Directions for this task: Exactly reproduce each entry, leaving out nothing.

[Task data — start]

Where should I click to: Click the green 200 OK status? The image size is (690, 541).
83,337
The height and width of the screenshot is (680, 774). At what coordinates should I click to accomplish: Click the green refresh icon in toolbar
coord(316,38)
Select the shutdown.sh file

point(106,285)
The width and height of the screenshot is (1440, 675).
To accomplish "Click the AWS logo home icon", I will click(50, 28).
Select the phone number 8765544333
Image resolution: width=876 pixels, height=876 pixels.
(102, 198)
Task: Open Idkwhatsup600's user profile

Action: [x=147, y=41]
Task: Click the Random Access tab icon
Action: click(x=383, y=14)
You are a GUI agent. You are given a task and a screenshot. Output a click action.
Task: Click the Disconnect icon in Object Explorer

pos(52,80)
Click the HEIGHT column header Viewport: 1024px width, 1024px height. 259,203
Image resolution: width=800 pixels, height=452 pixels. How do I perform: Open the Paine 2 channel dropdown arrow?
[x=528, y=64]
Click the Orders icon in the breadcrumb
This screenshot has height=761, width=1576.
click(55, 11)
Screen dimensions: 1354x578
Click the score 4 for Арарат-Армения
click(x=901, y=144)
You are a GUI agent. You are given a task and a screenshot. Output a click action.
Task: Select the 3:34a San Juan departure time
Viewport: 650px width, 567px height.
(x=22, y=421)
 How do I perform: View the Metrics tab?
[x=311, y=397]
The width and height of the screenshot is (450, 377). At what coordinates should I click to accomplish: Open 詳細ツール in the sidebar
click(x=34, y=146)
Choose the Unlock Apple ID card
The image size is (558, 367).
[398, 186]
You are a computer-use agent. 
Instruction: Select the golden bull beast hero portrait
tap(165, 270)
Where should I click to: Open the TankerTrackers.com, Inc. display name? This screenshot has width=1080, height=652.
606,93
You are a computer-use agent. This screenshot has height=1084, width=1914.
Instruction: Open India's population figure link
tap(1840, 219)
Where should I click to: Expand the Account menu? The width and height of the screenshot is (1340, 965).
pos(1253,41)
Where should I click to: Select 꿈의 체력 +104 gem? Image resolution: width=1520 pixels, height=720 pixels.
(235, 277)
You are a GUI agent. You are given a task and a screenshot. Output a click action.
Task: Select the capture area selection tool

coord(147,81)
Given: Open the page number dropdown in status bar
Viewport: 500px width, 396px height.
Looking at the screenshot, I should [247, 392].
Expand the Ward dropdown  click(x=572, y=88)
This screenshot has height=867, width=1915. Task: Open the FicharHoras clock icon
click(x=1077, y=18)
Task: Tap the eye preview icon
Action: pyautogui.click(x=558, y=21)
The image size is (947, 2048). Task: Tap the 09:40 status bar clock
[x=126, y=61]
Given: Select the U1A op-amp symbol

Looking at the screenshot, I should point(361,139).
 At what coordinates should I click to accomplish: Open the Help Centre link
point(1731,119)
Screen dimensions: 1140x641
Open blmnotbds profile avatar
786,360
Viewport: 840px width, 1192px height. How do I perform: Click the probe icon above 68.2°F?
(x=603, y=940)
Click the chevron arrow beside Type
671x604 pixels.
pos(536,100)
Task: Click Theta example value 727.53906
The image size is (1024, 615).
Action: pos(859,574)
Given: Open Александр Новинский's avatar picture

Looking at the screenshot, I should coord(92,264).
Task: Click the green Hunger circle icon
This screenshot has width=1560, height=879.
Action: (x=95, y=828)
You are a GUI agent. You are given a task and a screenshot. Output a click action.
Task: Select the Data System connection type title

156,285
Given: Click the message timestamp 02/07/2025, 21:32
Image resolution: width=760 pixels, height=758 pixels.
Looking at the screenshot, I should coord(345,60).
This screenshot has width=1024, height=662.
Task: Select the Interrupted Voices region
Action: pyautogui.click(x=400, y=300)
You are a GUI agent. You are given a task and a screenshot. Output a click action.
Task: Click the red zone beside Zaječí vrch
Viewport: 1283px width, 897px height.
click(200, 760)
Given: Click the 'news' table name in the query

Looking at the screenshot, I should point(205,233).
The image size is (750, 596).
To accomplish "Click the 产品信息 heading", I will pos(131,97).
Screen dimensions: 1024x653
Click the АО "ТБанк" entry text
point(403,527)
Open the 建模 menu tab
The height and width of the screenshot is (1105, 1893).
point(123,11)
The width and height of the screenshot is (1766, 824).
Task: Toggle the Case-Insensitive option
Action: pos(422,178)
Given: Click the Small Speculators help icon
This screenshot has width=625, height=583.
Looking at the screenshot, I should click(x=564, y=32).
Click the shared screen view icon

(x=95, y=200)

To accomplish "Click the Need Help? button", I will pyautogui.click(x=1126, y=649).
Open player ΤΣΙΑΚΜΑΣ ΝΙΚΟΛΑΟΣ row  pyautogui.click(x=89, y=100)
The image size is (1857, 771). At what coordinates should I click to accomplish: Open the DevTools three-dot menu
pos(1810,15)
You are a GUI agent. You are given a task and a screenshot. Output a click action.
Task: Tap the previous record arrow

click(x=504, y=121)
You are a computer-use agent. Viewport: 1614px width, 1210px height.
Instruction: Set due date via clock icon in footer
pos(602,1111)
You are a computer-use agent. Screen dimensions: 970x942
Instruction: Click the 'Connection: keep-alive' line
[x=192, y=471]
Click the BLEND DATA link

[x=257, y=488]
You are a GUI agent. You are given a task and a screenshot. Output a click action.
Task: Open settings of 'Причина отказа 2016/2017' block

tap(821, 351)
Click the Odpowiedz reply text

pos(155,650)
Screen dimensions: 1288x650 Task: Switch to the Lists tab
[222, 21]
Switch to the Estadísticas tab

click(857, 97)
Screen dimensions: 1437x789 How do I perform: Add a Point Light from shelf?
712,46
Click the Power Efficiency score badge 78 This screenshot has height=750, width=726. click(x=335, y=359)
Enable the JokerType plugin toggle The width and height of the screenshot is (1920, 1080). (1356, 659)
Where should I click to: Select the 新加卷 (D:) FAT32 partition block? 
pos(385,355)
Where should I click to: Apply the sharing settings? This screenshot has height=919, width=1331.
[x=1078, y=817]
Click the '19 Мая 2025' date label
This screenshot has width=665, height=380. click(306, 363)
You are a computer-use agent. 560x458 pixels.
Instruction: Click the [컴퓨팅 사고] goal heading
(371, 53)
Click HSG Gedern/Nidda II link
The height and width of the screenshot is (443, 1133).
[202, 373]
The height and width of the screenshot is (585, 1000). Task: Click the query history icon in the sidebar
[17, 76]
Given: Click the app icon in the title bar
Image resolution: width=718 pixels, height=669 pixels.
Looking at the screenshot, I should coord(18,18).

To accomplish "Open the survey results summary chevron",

[Task data — finish]

Task answer:
Where should I click to: Click the green 200 OK status? The image size is (690, 541).
83,337
The height and width of the screenshot is (680, 774). At what coordinates should I click to accomplish: Click the green refresh icon in toolbar
coord(316,38)
Select the shutdown.sh file

point(106,285)
The width and height of the screenshot is (1440, 675).
To accomplish "Click the AWS logo home icon", I will click(50, 28).
Select the phone number 8765544333
Image resolution: width=876 pixels, height=876 pixels.
(102, 198)
Task: Open Idkwhatsup600's user profile

Action: [x=147, y=41]
Task: Click the Random Access tab icon
Action: click(x=383, y=14)
You are a GUI agent. You are given a task and a screenshot. Output a click action.
Task: Click the Disconnect icon in Object Explorer

pos(52,80)
Click the HEIGHT column header Viewport: 1024px width, 1024px height. 259,203
Image resolution: width=800 pixels, height=452 pixels. How do I perform: Open the Paine 2 channel dropdown arrow?
[x=528, y=64]
Click the Orders icon in the breadcrumb
This screenshot has height=761, width=1576.
click(55, 11)
Screen dimensions: 1354x578
Click the score 4 for Арарат-Армения
click(x=901, y=144)
You are a GUI agent. You are given a task and a screenshot. Output a click action.
Task: Select the 3:34a San Juan departure time
Viewport: 650px width, 567px height.
(x=22, y=421)
 How do I perform: View the Metrics tab?
[x=311, y=397]
The width and height of the screenshot is (450, 377). At what coordinates should I click to accomplish: Open 詳細ツール in the sidebar
click(x=34, y=146)
Choose the Unlock Apple ID card
The image size is (558, 367).
[398, 186]
You are a computer-use agent. 
Instruction: Select the golden bull beast hero portrait
tap(165, 270)
Where should I click to: Open the TankerTrackers.com, Inc. display name? This screenshot has width=1080, height=652.
606,93
You are a computer-use agent. This screenshot has height=1084, width=1914.
Instruction: Open India's population figure link
tap(1840, 219)
Where should I click to: Expand the Account menu? The width and height of the screenshot is (1340, 965).
pos(1253,41)
Where should I click to: Select 꿈의 체력 +104 gem? Image resolution: width=1520 pixels, height=720 pixels.
(235, 277)
You are a GUI agent. You are given a task and a screenshot. Output a click action.
Task: Select the capture area selection tool

coord(147,81)
Given: Open the page number dropdown in status bar
Viewport: 500px width, 396px height.
Looking at the screenshot, I should [247, 392].
Expand the Ward dropdown  click(x=572, y=88)
This screenshot has height=867, width=1915. Task: Open the FicharHoras clock icon
click(x=1077, y=18)
Task: Tap the eye preview icon
Action: pyautogui.click(x=558, y=21)
The image size is (947, 2048). Task: Tap the 09:40 status bar clock
[x=126, y=61]
Given: Select the U1A op-amp symbol

Looking at the screenshot, I should point(361,139).
 At what coordinates should I click to accomplish: Open the Help Centre link
point(1731,119)
Screen dimensions: 1140x641
Open blmnotbds profile avatar
786,360
Viewport: 840px width, 1192px height. How do I perform: Click the probe icon above 68.2°F?
(x=603, y=940)
Click the chevron arrow beside Type
671x604 pixels.
pos(536,100)
Task: Click Theta example value 727.53906
The image size is (1024, 615).
Action: pos(859,574)
Given: Open Александр Новинский's avatar picture

Looking at the screenshot, I should coord(92,264).
Task: Click the green Hunger circle icon
This screenshot has width=1560, height=879.
Action: (x=95, y=828)
You are a GUI agent. You are given a task and a screenshot. Output a click action.
Task: Select the Data System connection type title

156,285
Given: Click the message timestamp 02/07/2025, 21:32
Image resolution: width=760 pixels, height=758 pixels.
Looking at the screenshot, I should coord(345,60).
This screenshot has width=1024, height=662.
Task: Select the Interrupted Voices region
Action: pyautogui.click(x=400, y=300)
You are a GUI agent. You are given a task and a screenshot. Output a click action.
Task: Click the red zone beside Zaječí vrch
Viewport: 1283px width, 897px height.
click(200, 760)
Given: Click the 'news' table name in the query

Looking at the screenshot, I should point(205,233).
The image size is (750, 596).
To accomplish "Click the 产品信息 heading", I will pos(131,97).
Screen dimensions: 1024x653
Click the АО "ТБанк" entry text
point(403,527)
Open the 建模 menu tab
The height and width of the screenshot is (1105, 1893).
point(123,11)
The width and height of the screenshot is (1766, 824).
Task: Toggle the Case-Insensitive option
Action: pos(422,178)
Given: Click the Small Speculators help icon
This screenshot has width=625, height=583.
Looking at the screenshot, I should click(x=564, y=32).
Click the shared screen view icon

(x=95, y=200)

To accomplish "Click the Need Help? button", I will pyautogui.click(x=1126, y=649).
Open player ΤΣΙΑΚΜΑΣ ΝΙΚΟΛΑΟΣ row  pyautogui.click(x=89, y=100)
The image size is (1857, 771). At what coordinates should I click to accomplish: Open the DevTools three-dot menu
pos(1810,15)
You are a GUI agent. You are given a task and a screenshot. Output a click action.
Task: Tap the previous record arrow

click(x=504, y=121)
You are a computer-use agent. Viewport: 1614px width, 1210px height.
Instruction: Set due date via clock icon in footer
pos(602,1111)
You are a computer-use agent. Screen dimensions: 970x942
Instruction: Click the 'Connection: keep-alive' line
[x=192, y=471]
Click the BLEND DATA link

[x=257, y=488]
You are a GUI agent. You are given a task and a screenshot. Output a click action.
Task: Open settings of 'Причина отказа 2016/2017' block

tap(821, 351)
Click the Odpowiedz reply text

pos(155,650)
Screen dimensions: 1288x650 Task: Switch to the Lists tab
[222, 21]
Switch to the Estadísticas tab

click(857, 97)
Screen dimensions: 1437x789 How do I perform: Add a Point Light from shelf?
712,46
Click the Power Efficiency score badge 78 This screenshot has height=750, width=726. click(x=335, y=359)
Enable the JokerType plugin toggle The width and height of the screenshot is (1920, 1080). (1356, 659)
Where should I click to: Select the 新加卷 (D:) FAT32 partition block? 
pos(385,355)
Where should I click to: Apply the sharing settings? This screenshot has height=919, width=1331.
[x=1078, y=817]
Click the '19 Мая 2025' date label
This screenshot has width=665, height=380. click(306, 363)
You are a computer-use agent. 560x458 pixels.
Instruction: Click the [컴퓨팅 사고] goal heading
(371, 53)
Click HSG Gedern/Nidda II link
The height and width of the screenshot is (443, 1133).
[202, 373]
The height and width of the screenshot is (585, 1000). Task: Click the query history icon in the sidebar
[17, 76]
Given: Click the app icon in the title bar
Image resolution: width=718 pixels, height=669 pixels.
Looking at the screenshot, I should coord(18,18).

To accomplish "Open the survey results summary chevron",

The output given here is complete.